Firmenwagen versteuern: Das sollte man beachten

Wer seinen Firmenwagen versteuern muss, kann dieses mit der Pauschalmethode unkompliziert vornehmen. In einigen Fällen könnte es sich für den Steuerpflichtigen aber lohnen, ein Fahrtenbuch anzulegen.


Vielen Arbeitnehmern wird von ihrem Unternehmen ein Dienstwagen zur Verfügung gestellt, den sie auch für private Fahrten nutzen dürfen. Bei dieser Art der Nutzung entsteht dem Arbeitnehmer aber ein geldwerter Vorteil, den er gemäß des Einkommenssteuerrechts bei der Lohnsteuer berücksichtigen muss. Wer seinen Firmenwagen versteuern muss, hat bei der Ermittlung der Höhe der Sachzuwendung zwei Methoden zur Auswahl: die Pauschal- und die Fahrtenbuchmethode. Sobald man sich für eine der beiden Methoden entschieden hat, ist man an diese für ein Kalenderjahr gebunden.

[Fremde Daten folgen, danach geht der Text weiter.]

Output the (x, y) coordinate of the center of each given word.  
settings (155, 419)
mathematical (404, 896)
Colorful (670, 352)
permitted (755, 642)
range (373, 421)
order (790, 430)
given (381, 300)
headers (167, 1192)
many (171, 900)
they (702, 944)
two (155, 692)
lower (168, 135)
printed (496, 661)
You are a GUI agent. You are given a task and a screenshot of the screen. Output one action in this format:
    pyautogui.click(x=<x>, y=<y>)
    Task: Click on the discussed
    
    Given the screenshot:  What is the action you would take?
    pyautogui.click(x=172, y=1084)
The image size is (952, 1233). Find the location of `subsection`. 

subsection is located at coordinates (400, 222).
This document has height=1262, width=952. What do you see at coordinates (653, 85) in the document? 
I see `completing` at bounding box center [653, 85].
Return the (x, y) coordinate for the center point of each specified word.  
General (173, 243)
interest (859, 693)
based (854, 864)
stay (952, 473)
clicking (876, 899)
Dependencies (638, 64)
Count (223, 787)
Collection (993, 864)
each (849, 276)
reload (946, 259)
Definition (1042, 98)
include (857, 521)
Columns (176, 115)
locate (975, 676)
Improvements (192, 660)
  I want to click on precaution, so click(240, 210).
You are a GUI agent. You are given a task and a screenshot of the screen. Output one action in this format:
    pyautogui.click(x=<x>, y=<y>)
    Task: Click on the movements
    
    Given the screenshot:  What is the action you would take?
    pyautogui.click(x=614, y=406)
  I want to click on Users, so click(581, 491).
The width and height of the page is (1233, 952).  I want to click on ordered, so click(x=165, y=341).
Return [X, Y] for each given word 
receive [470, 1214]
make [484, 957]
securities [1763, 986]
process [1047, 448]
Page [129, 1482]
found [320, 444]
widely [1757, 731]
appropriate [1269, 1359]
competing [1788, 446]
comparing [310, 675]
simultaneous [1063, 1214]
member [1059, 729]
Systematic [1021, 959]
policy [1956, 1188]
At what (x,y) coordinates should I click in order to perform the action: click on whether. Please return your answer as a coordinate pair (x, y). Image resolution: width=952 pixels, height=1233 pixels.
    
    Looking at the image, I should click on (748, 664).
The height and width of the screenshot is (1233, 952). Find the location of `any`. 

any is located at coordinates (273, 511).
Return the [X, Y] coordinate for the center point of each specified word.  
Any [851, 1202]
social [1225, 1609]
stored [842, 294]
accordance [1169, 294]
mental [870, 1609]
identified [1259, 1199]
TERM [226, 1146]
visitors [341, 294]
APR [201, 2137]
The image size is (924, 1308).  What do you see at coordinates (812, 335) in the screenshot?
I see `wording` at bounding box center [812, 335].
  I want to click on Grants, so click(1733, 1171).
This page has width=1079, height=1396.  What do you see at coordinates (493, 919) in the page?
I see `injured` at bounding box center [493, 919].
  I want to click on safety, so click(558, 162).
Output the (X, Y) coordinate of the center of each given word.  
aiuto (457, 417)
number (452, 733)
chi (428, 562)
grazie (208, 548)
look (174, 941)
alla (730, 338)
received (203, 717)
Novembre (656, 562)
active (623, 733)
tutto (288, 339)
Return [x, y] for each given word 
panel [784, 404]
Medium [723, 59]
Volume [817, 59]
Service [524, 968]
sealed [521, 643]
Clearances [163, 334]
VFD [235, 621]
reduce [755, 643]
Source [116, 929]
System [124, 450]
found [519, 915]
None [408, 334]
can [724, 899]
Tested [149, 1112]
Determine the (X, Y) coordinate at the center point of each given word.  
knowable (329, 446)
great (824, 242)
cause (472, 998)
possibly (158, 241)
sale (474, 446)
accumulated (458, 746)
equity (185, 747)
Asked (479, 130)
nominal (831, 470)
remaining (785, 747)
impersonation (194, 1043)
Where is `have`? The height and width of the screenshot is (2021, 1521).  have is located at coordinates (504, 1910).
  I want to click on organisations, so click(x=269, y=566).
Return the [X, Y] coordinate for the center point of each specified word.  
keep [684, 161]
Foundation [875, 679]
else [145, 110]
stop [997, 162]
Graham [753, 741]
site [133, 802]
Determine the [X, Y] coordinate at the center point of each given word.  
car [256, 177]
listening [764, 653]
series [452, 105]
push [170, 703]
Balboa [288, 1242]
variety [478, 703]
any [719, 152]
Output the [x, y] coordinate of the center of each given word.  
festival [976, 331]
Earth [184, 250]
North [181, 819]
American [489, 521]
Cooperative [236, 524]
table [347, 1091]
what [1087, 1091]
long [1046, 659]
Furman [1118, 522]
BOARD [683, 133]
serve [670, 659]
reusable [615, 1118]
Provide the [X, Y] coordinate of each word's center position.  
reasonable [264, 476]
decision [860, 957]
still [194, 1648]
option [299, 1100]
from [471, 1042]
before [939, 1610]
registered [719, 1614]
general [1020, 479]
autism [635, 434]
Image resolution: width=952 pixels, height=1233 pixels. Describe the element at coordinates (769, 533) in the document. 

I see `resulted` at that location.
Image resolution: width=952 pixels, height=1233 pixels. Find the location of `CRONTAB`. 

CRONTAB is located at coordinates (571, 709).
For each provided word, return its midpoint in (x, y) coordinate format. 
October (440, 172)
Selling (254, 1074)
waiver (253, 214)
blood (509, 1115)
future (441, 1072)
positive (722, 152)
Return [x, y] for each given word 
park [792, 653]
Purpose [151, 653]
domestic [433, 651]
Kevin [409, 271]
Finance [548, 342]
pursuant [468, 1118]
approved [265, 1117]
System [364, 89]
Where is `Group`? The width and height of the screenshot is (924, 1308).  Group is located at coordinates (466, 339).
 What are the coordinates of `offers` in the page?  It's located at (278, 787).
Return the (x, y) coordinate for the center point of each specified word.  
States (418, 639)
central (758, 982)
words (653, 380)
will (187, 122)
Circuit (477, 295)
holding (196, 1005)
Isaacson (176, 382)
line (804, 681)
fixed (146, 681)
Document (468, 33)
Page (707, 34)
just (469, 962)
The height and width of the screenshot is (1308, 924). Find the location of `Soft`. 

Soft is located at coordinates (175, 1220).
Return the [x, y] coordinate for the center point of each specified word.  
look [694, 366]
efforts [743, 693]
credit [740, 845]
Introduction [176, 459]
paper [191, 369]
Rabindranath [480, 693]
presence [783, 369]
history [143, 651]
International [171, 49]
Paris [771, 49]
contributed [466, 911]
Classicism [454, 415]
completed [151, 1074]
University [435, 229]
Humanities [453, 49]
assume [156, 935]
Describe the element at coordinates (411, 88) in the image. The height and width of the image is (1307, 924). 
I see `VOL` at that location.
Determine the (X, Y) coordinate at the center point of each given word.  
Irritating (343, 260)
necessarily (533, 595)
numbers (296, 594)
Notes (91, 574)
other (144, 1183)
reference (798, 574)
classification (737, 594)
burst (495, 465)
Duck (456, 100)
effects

Bei Anwendung der Pauschalmethode muss ein Prozent des Bruttolistenpreises des Dienstwagens pro Monat versteuert werden. Es handelt sich hierbei um den inländischen Listenpreis zum Zeitpunkt der Erstzulassung. Der Listenpreis wiederum wird zuzüglich der Kosten für Sonderausstattungen und der Umsatzsteuer ermittelt, wobei es unerheblich ist, ob beim tatsächlichen Erwerb überhaupt Umsatzsteuer angefallen ist. Diese Regelungen gelten entsprechend auch bei Gebrauchtwagen und bei reimportierten Wagen.

Eine alternative Methode besteht im Einzelnachweis mit Fahrtenbuch. Hierbei wird der private Nutzungswert erfasst, indem für den privaten Nutzungsanteil ein Fahrtenbuch geführt wird, in dem alle entstehenden Aufwendungen durch Belege nachgewiesen werden. Es müssen dabei dienstliche und private Fahrten gesondert nachgewiesen werden.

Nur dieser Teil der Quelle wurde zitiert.